• _DIRECTIONS_:
Show each line of the entries below that contains the string "width". Case counts.

• _DATASET EXTRACT_:
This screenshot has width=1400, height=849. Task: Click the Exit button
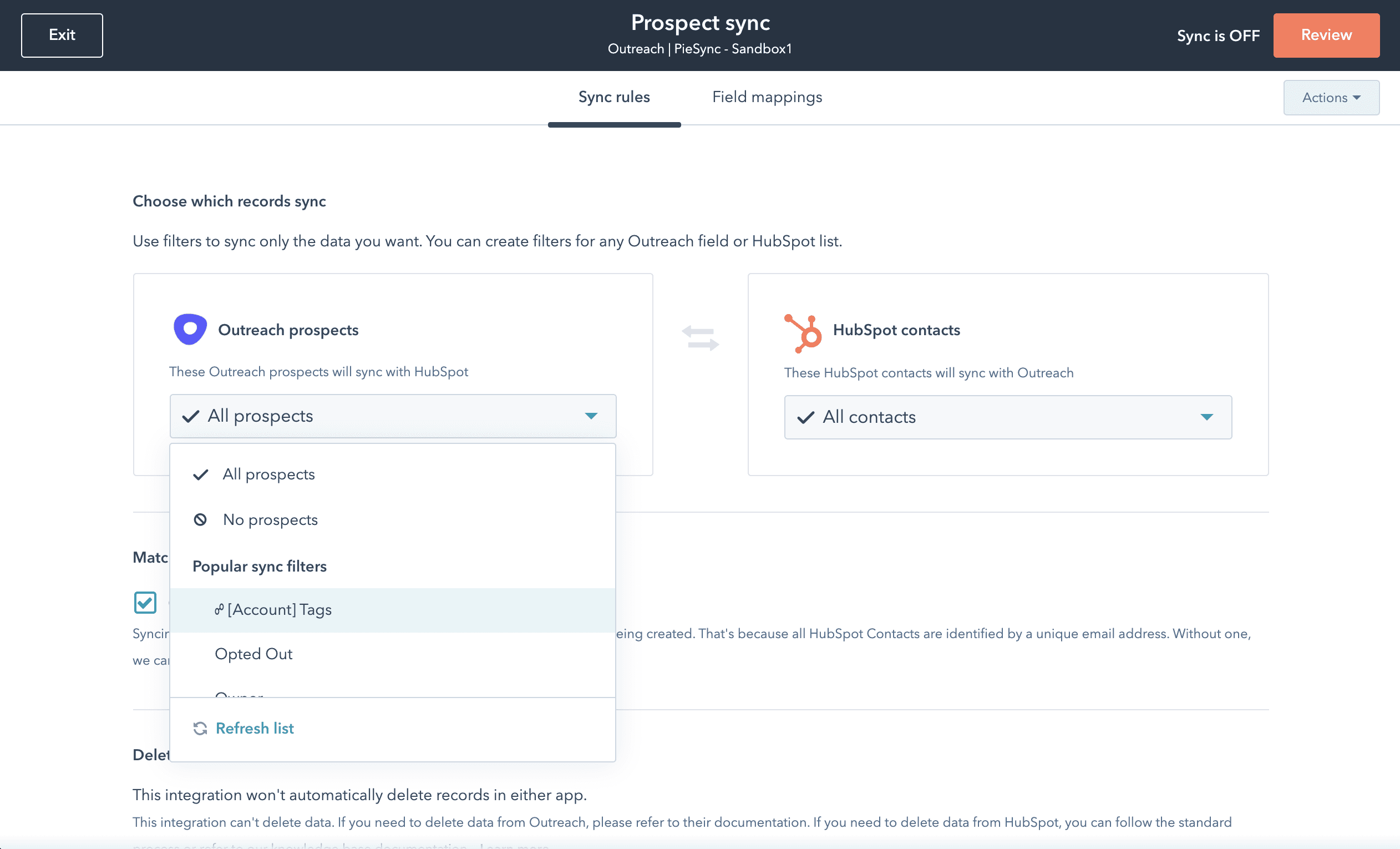(62, 35)
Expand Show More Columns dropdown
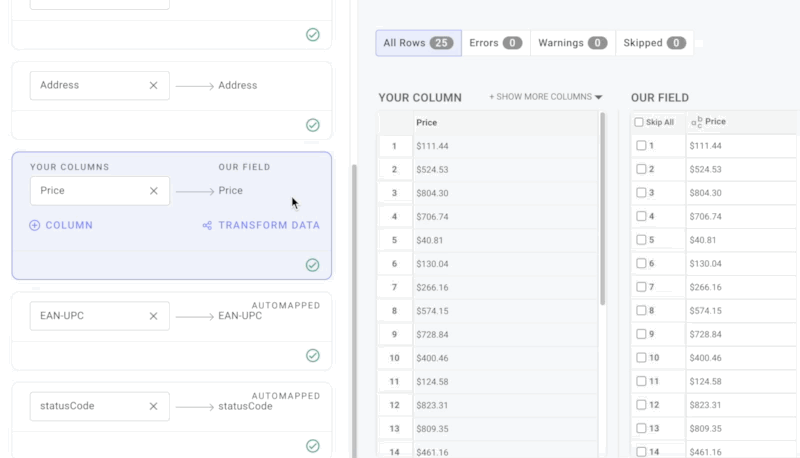 point(546,97)
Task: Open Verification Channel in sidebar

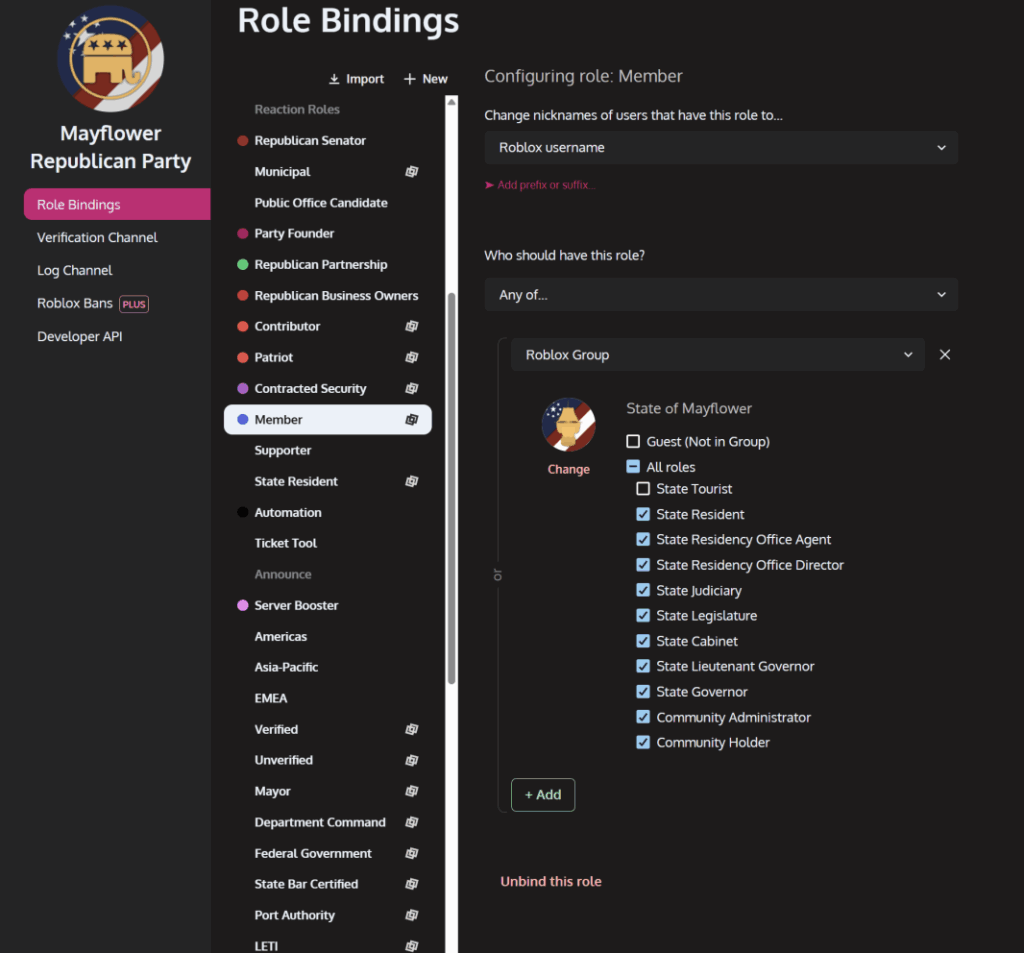Action: pyautogui.click(x=97, y=237)
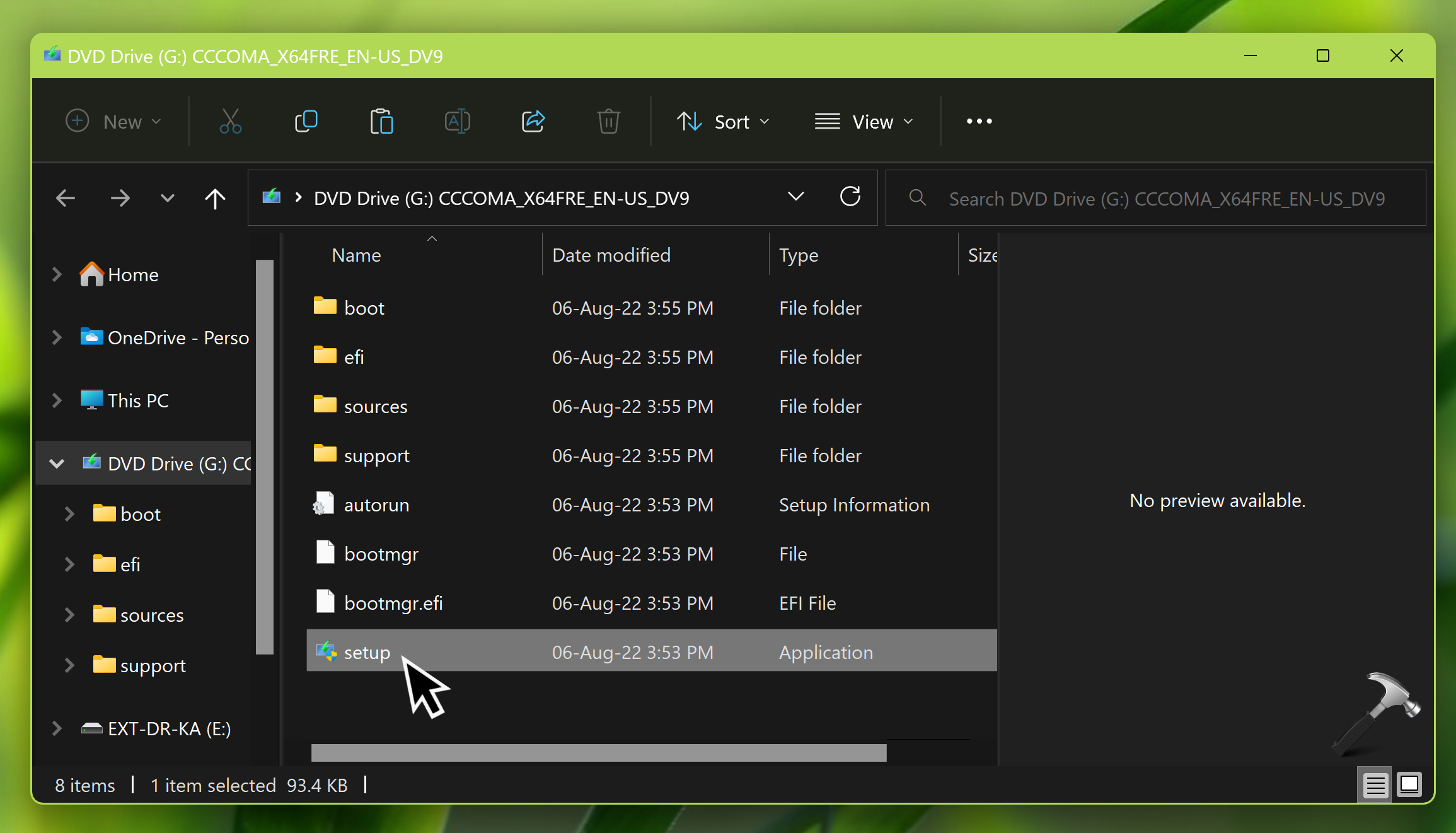Click the Cut scissors icon
1456x833 pixels.
230,121
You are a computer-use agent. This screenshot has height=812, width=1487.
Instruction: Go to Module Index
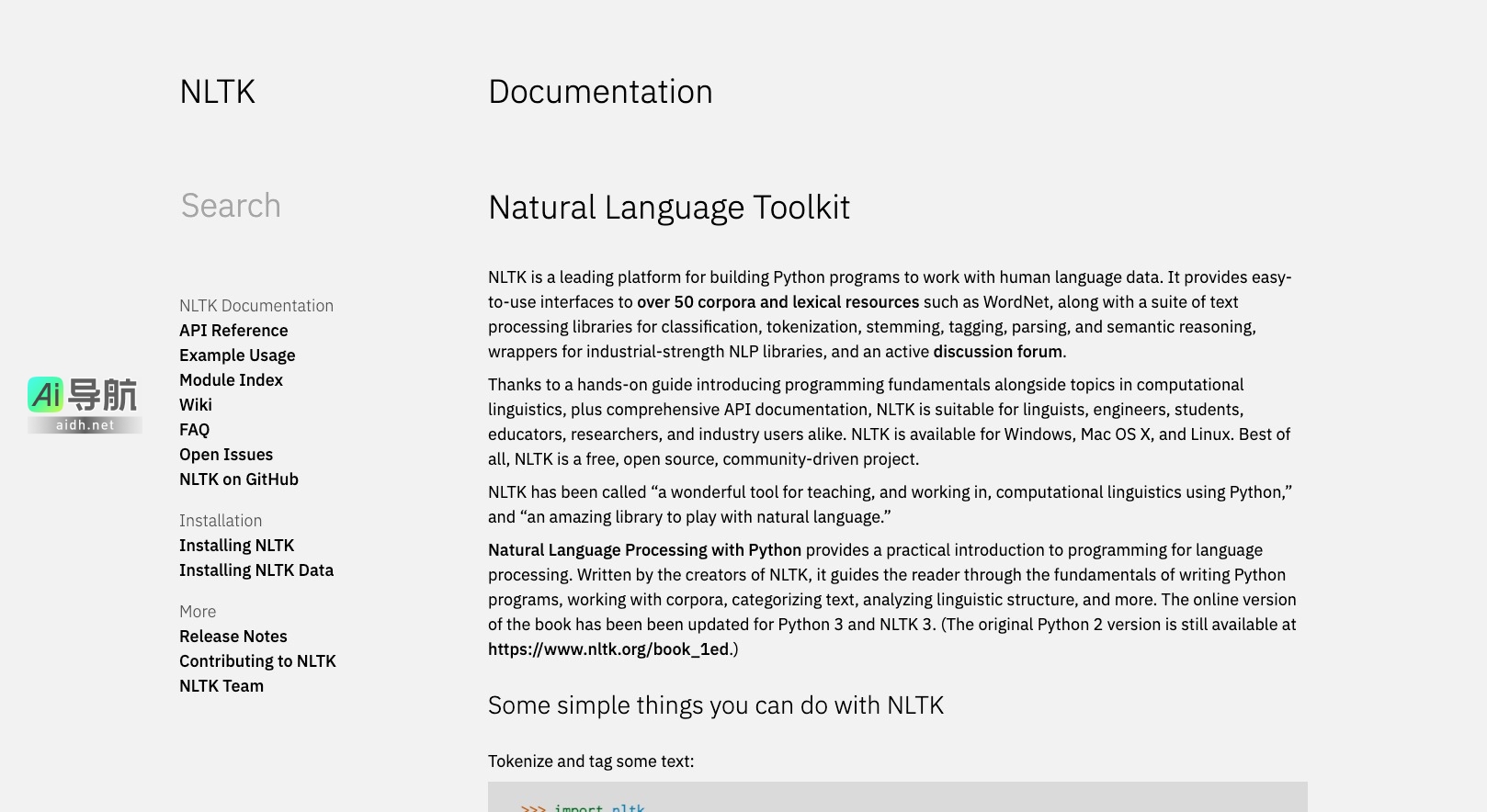pyautogui.click(x=231, y=380)
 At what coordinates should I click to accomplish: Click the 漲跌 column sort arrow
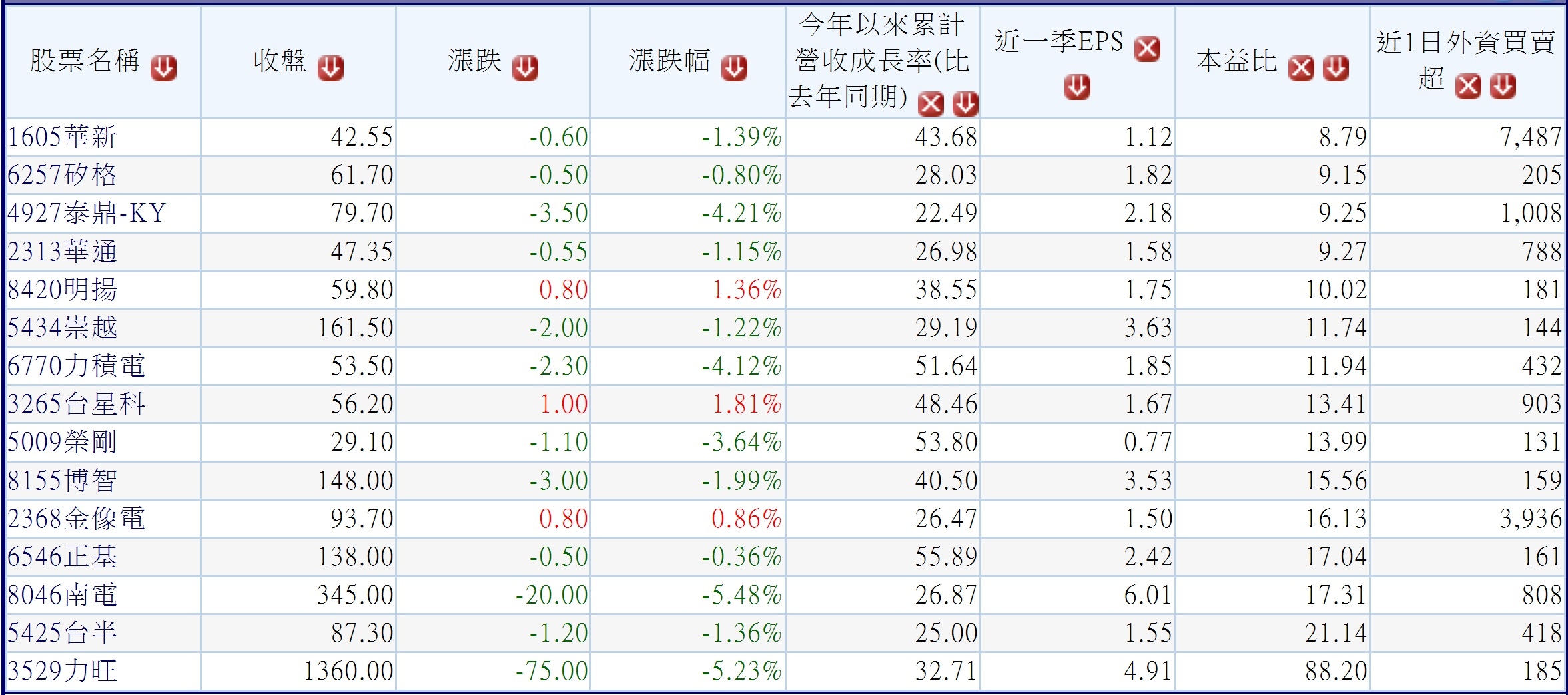coord(525,68)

• _FULL OUTPUT_:
This screenshot has width=1400, height=849. Task: Click the Exit button
You are a computer-use agent. This screenshot has height=812, width=1487.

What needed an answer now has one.